GIVEN PASSAGE
Your book talks a lot about mental illness. Do you think anyone is really mentally stable? I think everyone is a little mentally ill , no?
I think it's irresponsible to say everyone is mentally "ill." I have more confidence in declaring we are all very different via nature and nurture, and most of us have experienced some sort of rejection or alienation, where we conclude there must be something "wrong" with us. Fact is, even the hottest girl ever has done terrible things to herself out of low self esteem or loneliness, at some point, and the most together, powerhouse dude you can think of has probably been spanked and had weird things put in him by a dominatrix.

We all feel weird and different at times, we all have secrets, and thank God we do, otherwise we'd all be living in a non stop stretch of beige, white noise and Stepford Wife predictability. Not sexy.

What is the greatest piece of advice you ever got?
The thing that scares you the most, artistically speaking, is the very thing you should do.

Are you surprised the TV show Rock Star failed? Perhaps if it came out now with The Voice and other shows out it might've made it?
From my layman's perspective, I think Rock Star was a very expensive show, and that was its biggest problem. The reality aspect had us all living together in a gorgeous haunted mansion in Silverlake, they had to feed us and give us booze, follow us all with cameras and lights all the time, and then put on a big huge rock show a few times a week. If it was just the rock show without the reality, it may have been able to go on.

Talk to me about that show and your appearance on it -- did it open the doors you expected it to?
I was very happy with my time on RSSN. It was like a three month Storm commercial, where all I had to do was sing and not be an ass. The latter being a challenge, but at the end of it all, I had a much wider fan base than I ever would, just being my little indie self singing about my vagina in Portland.

Where do you go from here?
Not sure. My motto is always to "Follow The Yes." If everything in me hollers 'yes this feels right' I throw myself in. Unless of course I have been drinking tequila, where the yes might be, 'punch that cop in the face before you makeout with him' ... so ... ummm ... right now it's singing with my band and the band Pink Martini, re-writing the show Crazy Enough for NYC, and gear up for the madness that is SXSW! Then somewhere in the near future, I need to learn how to take a vacation.

MATERIAL
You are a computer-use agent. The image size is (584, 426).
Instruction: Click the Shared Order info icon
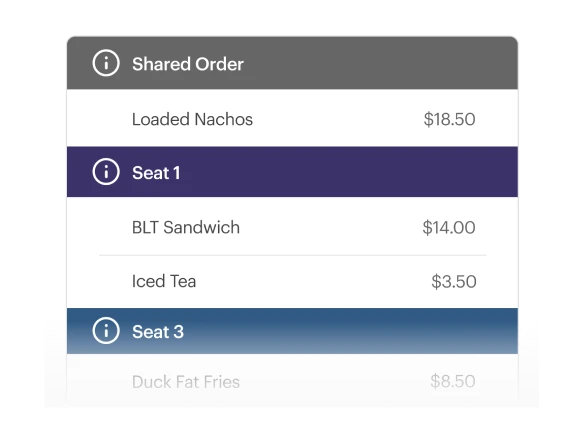[x=106, y=63]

TO DO
Answer these from the interview above:
1. In what neighborhood was the mansion where the Rock Star cast lived together?
2. What motto does the interviewee give?
3. Besides her own band, which band is she singing with?

ANSWER TO THE TASK
1. Silverlake
2. "Follow The Yes."
3. Pink Martini